The Vote.
Whatever gets copied becomes true — not because it is right, but because it was there when the copying froze.
London, 1631. A tired compositor sets the Seventh Commandment into the iron forme, one mirror-image lead letter at a time, and his fingers — after fourteen hours — drop a single slug. The word was not. The press comes down with the weight of a man, a thousand times, and a thousand King James Bibles go out to dry, each one identical, each one the authorized word of God, each one commanding: Thou shalt commit adultery. Nobody notices for a year.
Here is what they never told you about the printing press: it cannot tell your wisdom from your slip. It copies both with the same flawless, tireless, terrible fidelity. Now look up from the bench, past the candle, to the screen in front of you. You are setting type again. The forme is the open web. The press is the next model. And the word in your hand is going somewhere you cannot follow — to be pressed a billion times into a mind that does not yet exist.

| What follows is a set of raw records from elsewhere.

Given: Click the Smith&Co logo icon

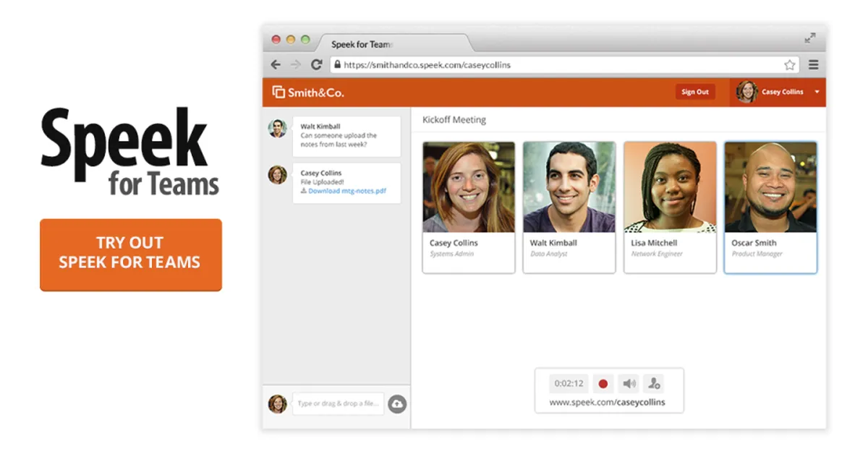Looking at the screenshot, I should point(278,92).
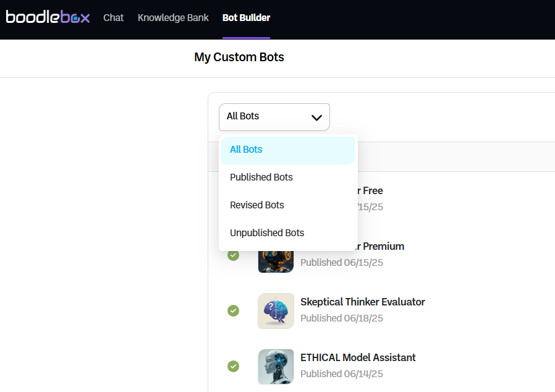Open the ETHICAL Model Assistant robot thumbnail
Image resolution: width=555 pixels, height=392 pixels.
tap(276, 366)
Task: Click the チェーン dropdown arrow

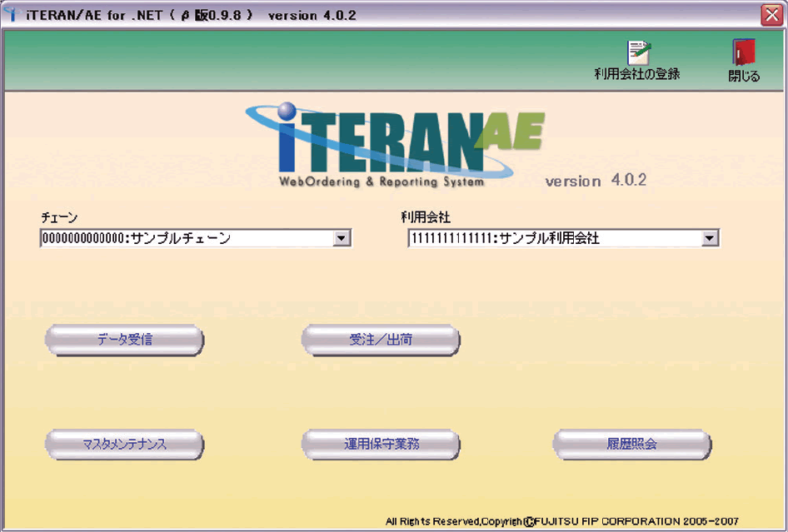Action: [x=340, y=237]
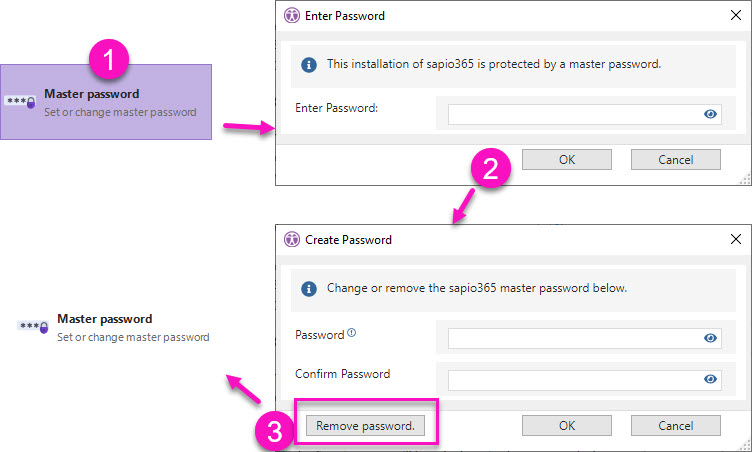
Task: Show password in Enter Password field
Action: pos(710,114)

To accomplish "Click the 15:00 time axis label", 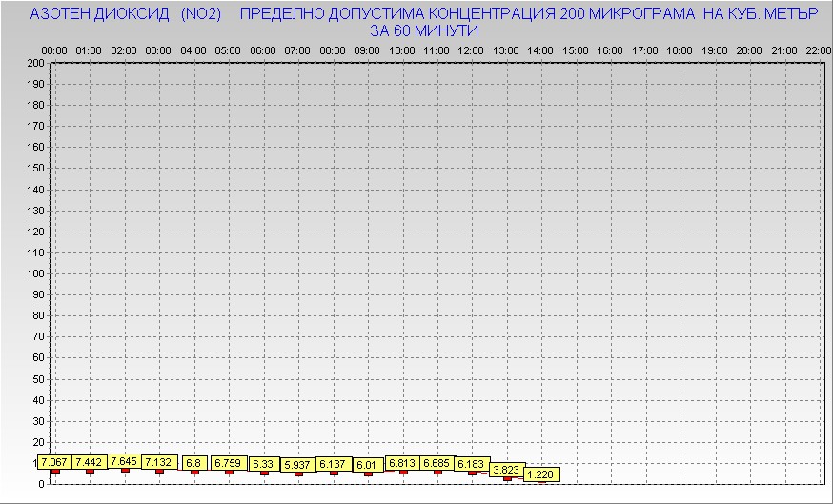I will (576, 50).
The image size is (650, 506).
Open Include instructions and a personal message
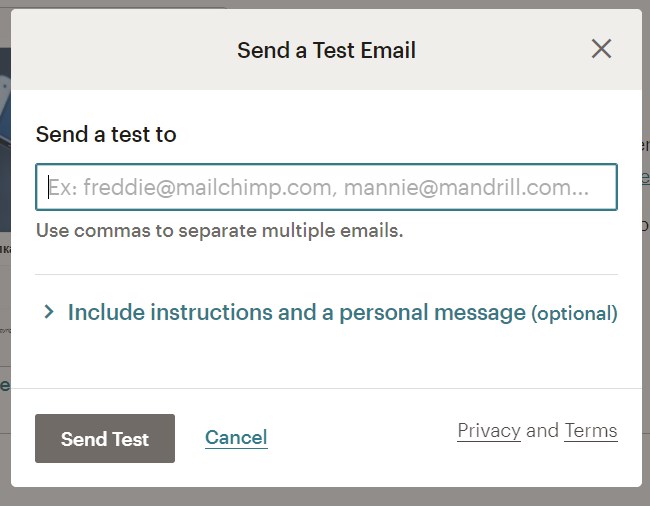coord(296,313)
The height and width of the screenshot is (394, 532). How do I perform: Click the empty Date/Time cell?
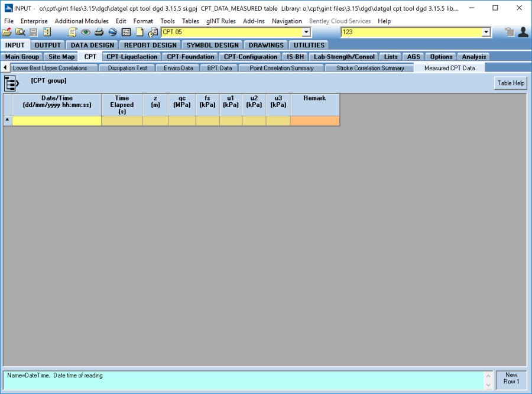pyautogui.click(x=57, y=121)
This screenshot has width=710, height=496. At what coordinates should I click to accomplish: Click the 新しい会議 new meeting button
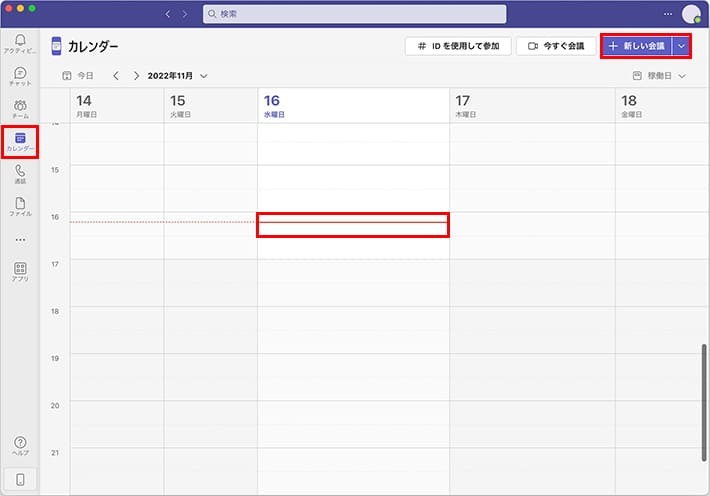point(637,46)
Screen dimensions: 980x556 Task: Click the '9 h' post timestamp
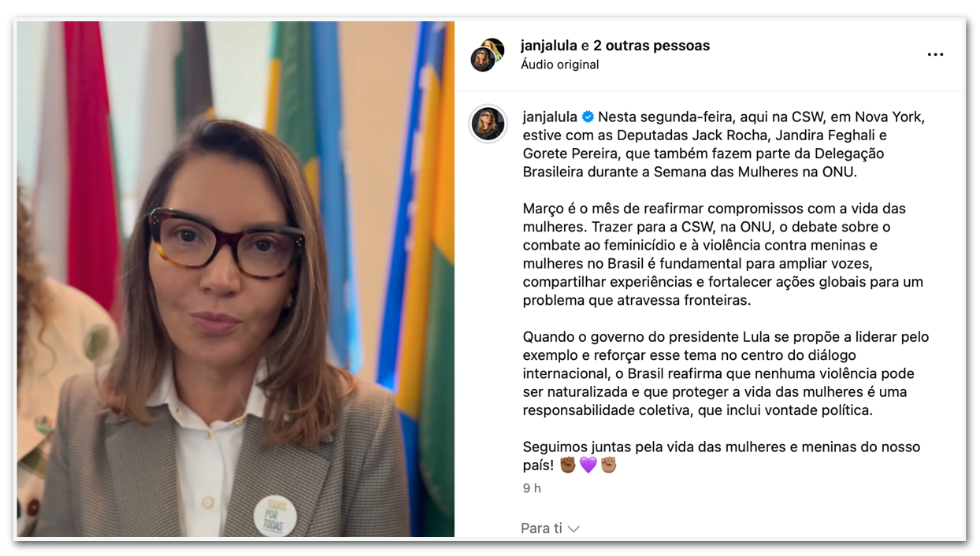pos(532,488)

Talking about AI. Describing the thing that is coming. Commentary, opinion, posts — words that float off and dissolve.
Writing it. Every word is scraped, trained on, and pressed into the next mind — which will copy our slips with the same fidelity as our wisdom. We are not describing the next mind. We are writing it.
- 01What we write is scraped to train the next AI — so writing is not commentary, it is construction. Change just 1% of a model’s diet (the part that is human writing about AI) and its misbehaviour swings from 45% at baseline to 9% or to 51% — same machine, different word in your hand (Tice 2026).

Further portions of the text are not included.